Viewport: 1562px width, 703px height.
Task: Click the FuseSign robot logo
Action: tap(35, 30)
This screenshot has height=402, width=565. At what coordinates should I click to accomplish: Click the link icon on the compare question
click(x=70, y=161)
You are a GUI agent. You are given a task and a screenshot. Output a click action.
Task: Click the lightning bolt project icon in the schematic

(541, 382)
◇ ◇ ◇
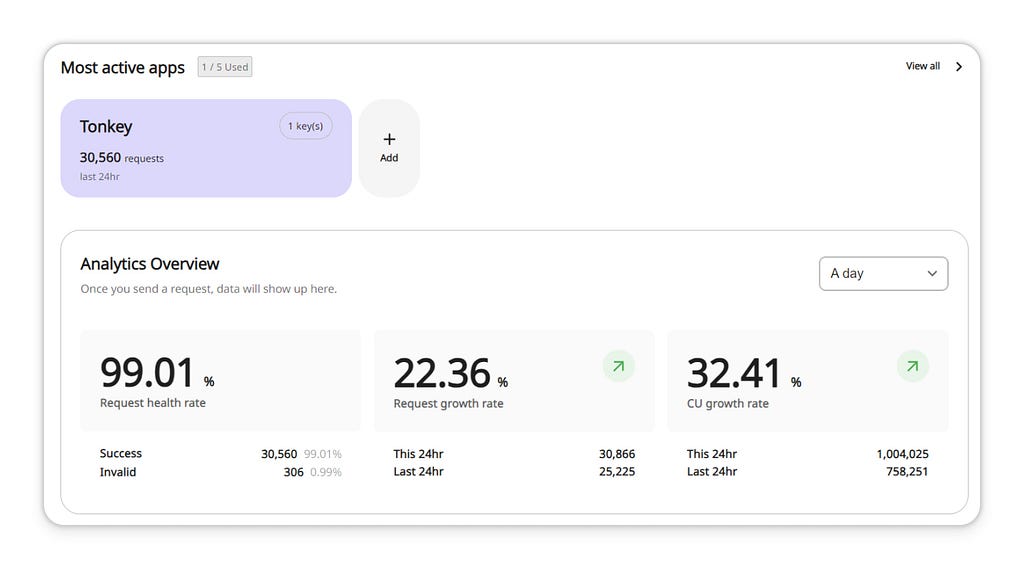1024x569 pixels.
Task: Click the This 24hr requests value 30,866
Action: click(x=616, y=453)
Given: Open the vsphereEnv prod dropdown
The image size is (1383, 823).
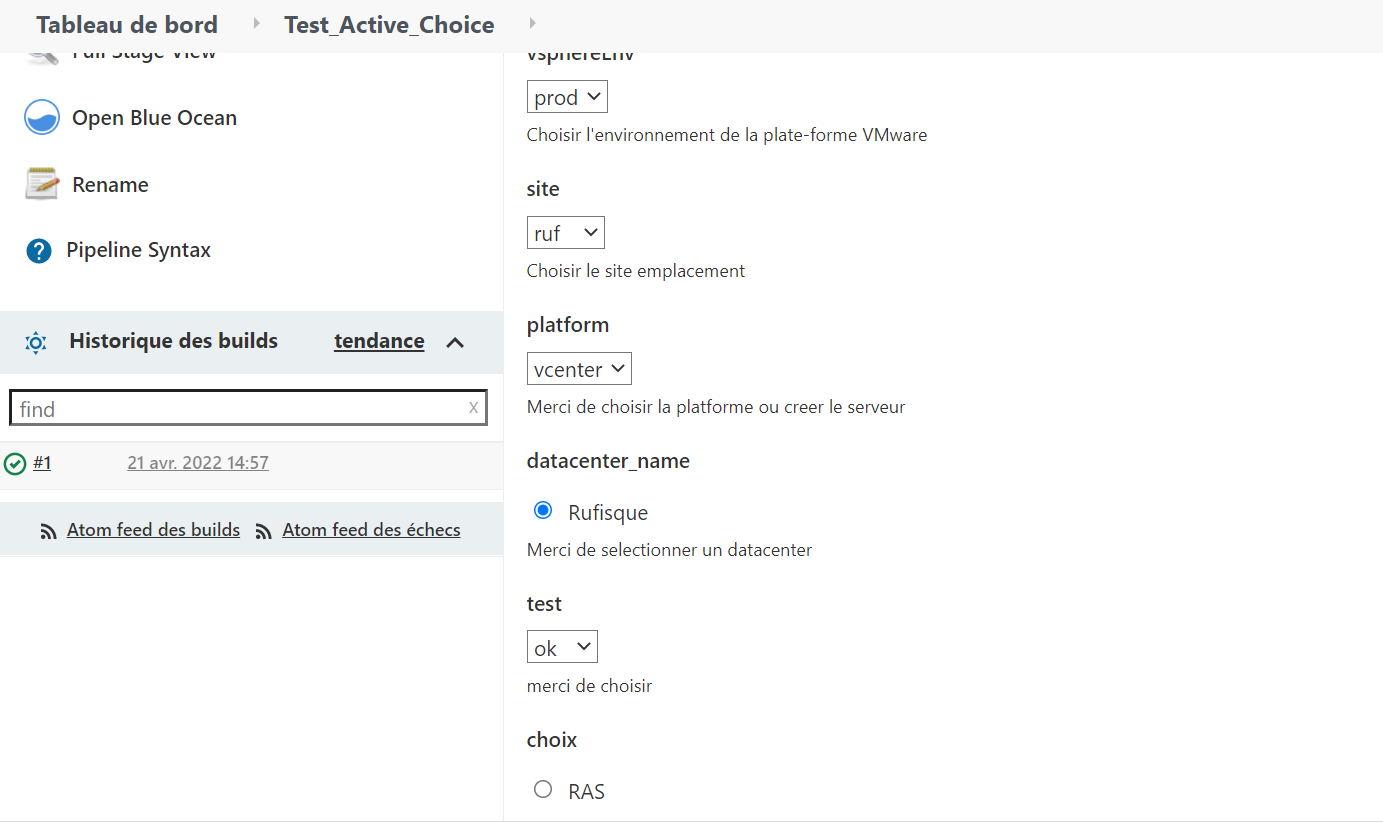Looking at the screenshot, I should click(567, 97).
◇ ◇ ◇
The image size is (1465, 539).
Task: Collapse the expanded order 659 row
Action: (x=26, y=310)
◇ ◇ ◇
- **Exercise directions**: Out of the data above, set down the lines from the one with "This screenshot has" to the one with "You are a GUI", both included, exactly as written and with no additions.

- **Completed task**:
This screenshot has height=402, width=565. At what coordinates should I click to accomplish: Click the link icon on the compare question
click(x=70, y=161)
You are a GUI agent. You are given a task and a screenshot. Output a click action.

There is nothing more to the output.